La magistrate a alerté sa hiérarchie à plusieurs reprises des tentatives d’intimidation dont elle était l’objet dans un dossier de crime organisé à Nantes.
(…) Magistrate expérimentée, la quadragénaire est spécialisée dans le crime organisé et les trafics de stupéfiants, un curriculum vitæ peu impressionnant pour les caïds nantais de la nouvelle génération. « Barjot », « cinglée », « ratée », « va te faire enculer » : au cours d’auditions menées par la magistrate entre 2020 et 2021, trois d’entre eux ont multiplié les insultes. Puis sont passés aux menaces. Le 22 septembre 2020, le premier lance à la juge : « Si vous vous faites rafaler ou renverser par une voiture en sortant du tribunal, je serai content. » « Tout se paie dans la vie », renchérit un autre, sept mois plus tard. A l’été 2021, le dernier n’hésite pas à laisser une trace écrite dans un courrier : « Je vous lâcherait (sic) jamais ». Selon son avocat, Me Antoine Ory, le jeune homme aurait simplement fait part de sa volonté de porter plainte contre la magistrate. Il n’a pas été poursuivi pour ses propos.
Ces menaces ne sont pas proférées à la légère. Mohamed A., le plus virulent, n’a pas 30 ans et a déjà échappé à deux tentatives d’assassinat. A Nantes, c’est un poids lourd engagé dans une sanglante guerre des clans pour le contrôle du trafic de stupéfiants.
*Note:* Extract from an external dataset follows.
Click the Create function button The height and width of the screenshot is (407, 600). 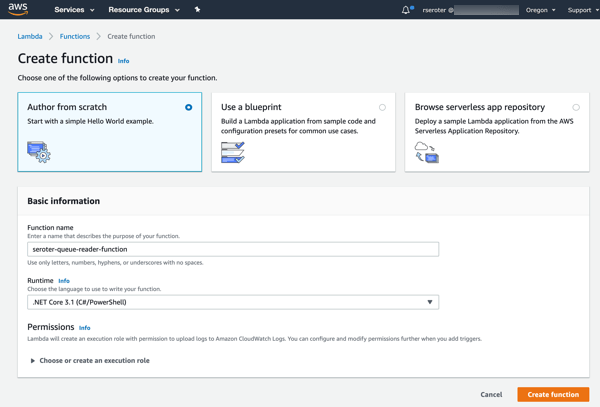(553, 394)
Avant de se pourvoir en cassation, il a été condamné pour le vol d’un véhicule ayant servi à une expédition punitive contre le Copacabana, un bar à chicha de l’île Beaulieu, le 15 mars 2019 – un homme y a été grièvement blessé. Il est également suspecté d’être lié à la fusillade du Moonlight, un autre bar à chicha où un jeune homme de 24 ans, neveu du gérant, a été abattu par erreur quelques semaines plus tard au cours d’une véritable équipée meurtrière menée par plusieurs tireurs équipés d’armes de guerre et circulant à bord d’une voiture puissante et à scooters de grosse cylindrée. Les enquêteurs de la police judiciaire sont convaincus que, ce soir-là, le commando visait un rival. Et que les deux autres détenus ayant menacé la magistrate, Ossama H. et Illias N., en faisaient partie.
Leurs manœuvres d’intimidation auraient pu rester au stade de rodomontades de détenus si d’invraisemblables bourdes commises par la justice n’avaient subitement accru l’inquiétude de la magistrate : en l’espace de six mois, les trois hommes ont été remis en liberté. Illias N. est sorti de prison, le 8 février 2022 : la justice n’a pas examiné dans les délais son appel contre une décision lui refusant une mise en liberté.